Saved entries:
Segment Open

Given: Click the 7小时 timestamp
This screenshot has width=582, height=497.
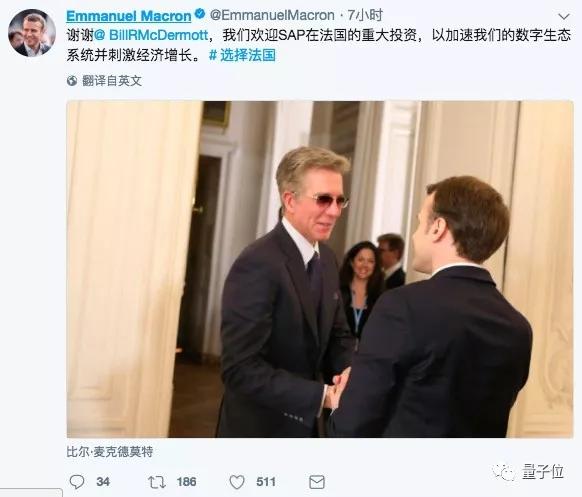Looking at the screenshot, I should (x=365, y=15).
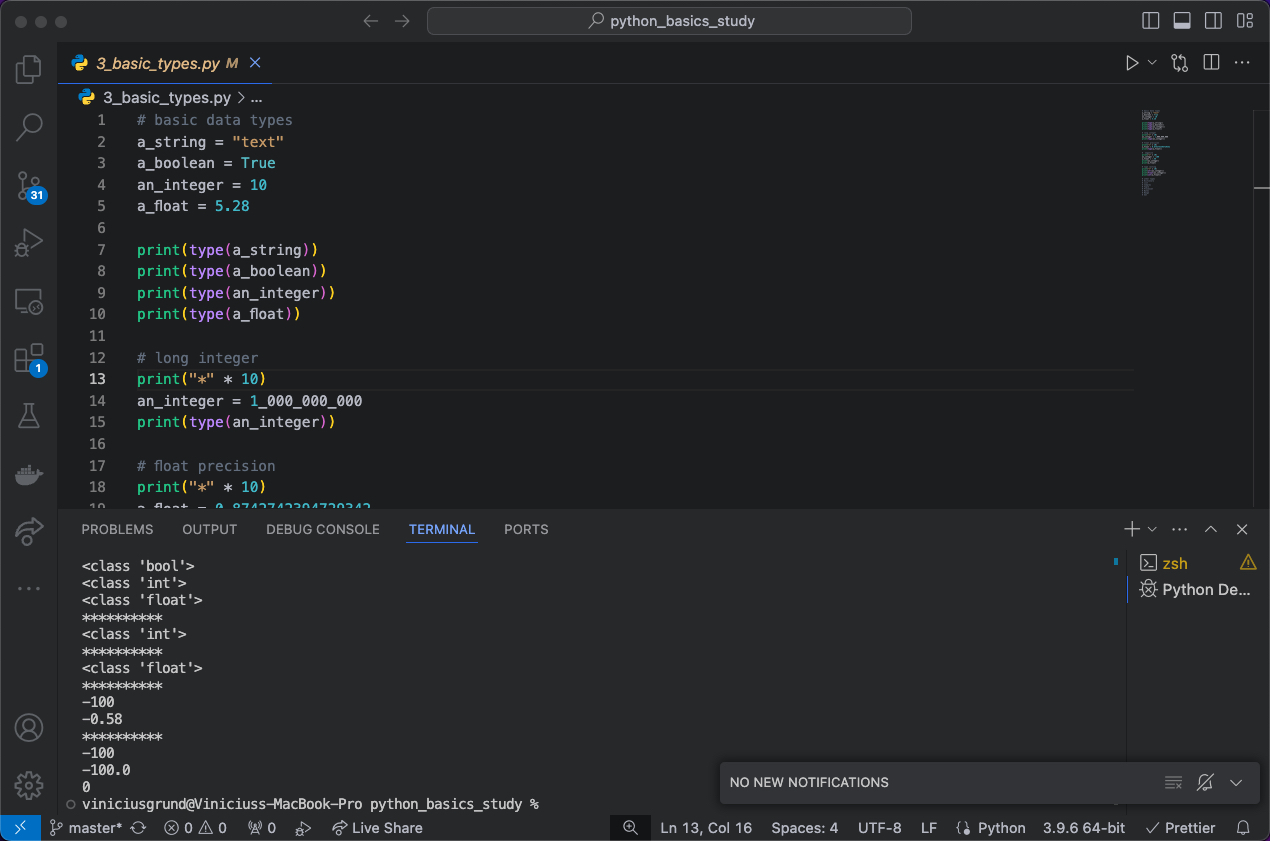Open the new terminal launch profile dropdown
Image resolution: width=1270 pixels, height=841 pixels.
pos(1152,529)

Segment Closed

What is needed>
Reproduce every record verbatim, please. Omit the images.

Task output>
Given: Click the 7小时 timestamp
This screenshot has width=582, height=497.
Looking at the screenshot, I should (x=365, y=15).
Open the new terminal launch profile dropdown
Image resolution: width=1270 pixels, height=841 pixels.
pos(1152,529)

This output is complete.